Специалисты Cado Security обнаружили новую версию червя P2PInfect, который ранее атаковал серверы Redis. Новые варианты P2Pinfect ориентированы на заражение устройств с 32-битными процессорами MIPS, то есть маршрутизаторов и IoT-устройств.
Напомним, что впервые P2PInfect был замечен летом текущего года экспертами Palo Alto Networks Unit 42. Тогда сообщалось, что вредонос взламывает серверы Redis, которые уязвимы перед проблемой CVE-2022-0543, что позволяет осуществить побег из песочницы, а также выполнить произвольный код.
Эта уязвимость была обнаружена и исправлена еще в феврале 2022 года, однако хакеры продолжали использовать ее против непропатченных систем, так как далеко не все устанавливают исправления вовремя.
Осенью текущего года исследователи Cado Security, которые тоже наблюдают за ботнетом, сообщали, что активность P2PInfect возросла в 600 раз, и атаки массово происходят в Китае, США, Германии, Сингапуре, Гонконге, Великобритании и Японии.
Аналитики Cado Security продолжили наблюдение за вредоносом и теперь пишут о новой версии малвари, которая заметно расширила список целей и улучшила способности вредоноса по уклонению от обнаружения.
Так, последние атаки, замеченные ханипотами компании, были направлены на поиск SSH-серверов, которые используют слабые учетные данные.

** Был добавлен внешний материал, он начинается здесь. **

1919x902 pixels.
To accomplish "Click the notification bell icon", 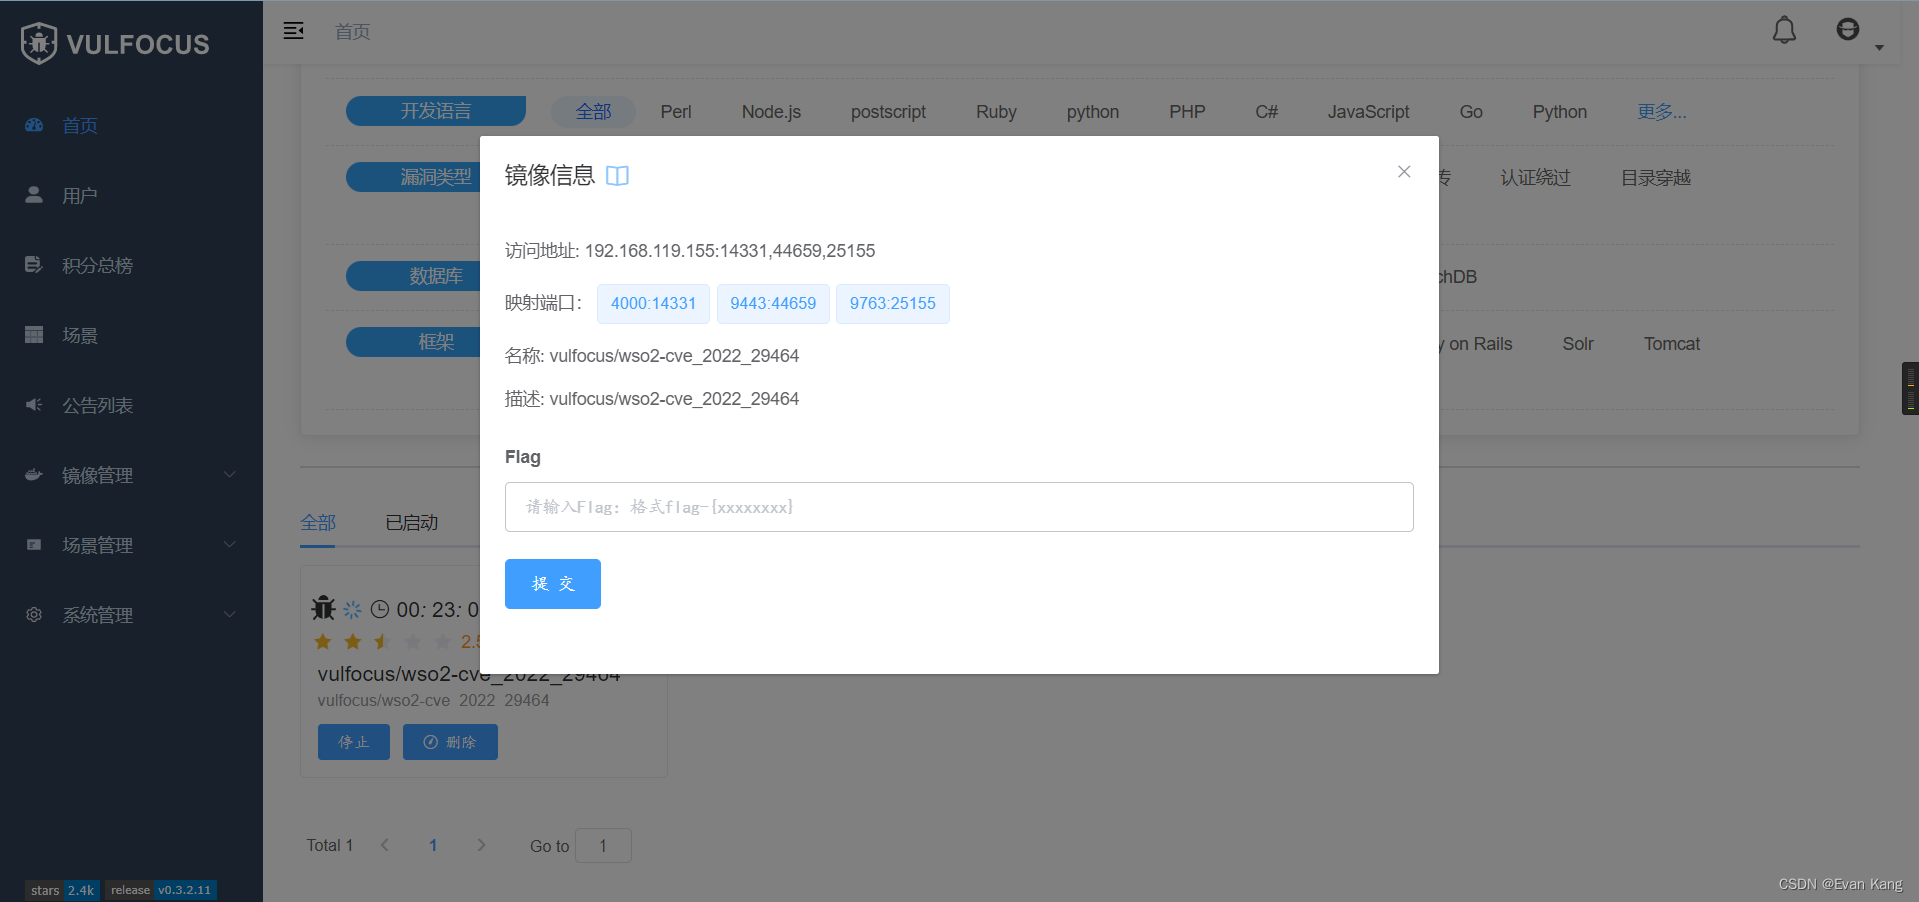I will click(x=1784, y=30).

Обнаружив таковые, малварь применят брутфорс и пытается загрузить бинарный файл MIPS через SFTP и SCP.
При этом распространение MIPS-версии не ограничивается SSH: также были замечены попытки запустить сервер Redis на MIPS-устройствах через OpenWRT-пакет под названием redis-server.
Более детальный анализ обновленной угроза показал, что новый P2Pinfect представляет собой 32-битный бинарник ELF со встроенной 64-битной библиотекой DLL, которая выступает в качестве загружаемого модуля для Redis, позволяющего выполнять шелл-команды на хосте.
«Весьма вероятно, что, нацеливаясь на MIPS, разработчики P2PInfect стремятся заразить вредоносным ПО маршрутизаторы и устройства IoT», — сообщают аналитики.
Также отмечается, что в новом варианте P2Pinfect реализованы более сложные и многогранные механизмы уклонения от обнаружения, которые значительно затрудняют обнаружение и анализ малвари.
Примечательно, что эксперты по-прежнему не уверены, каковы конечные цели операторов P2Pinfect. Предполагается, что с помощью этого ботнета хакеры могут заниматься добычей криптовалюты, DDoS-атаками, проксированием трафика или кражей данных.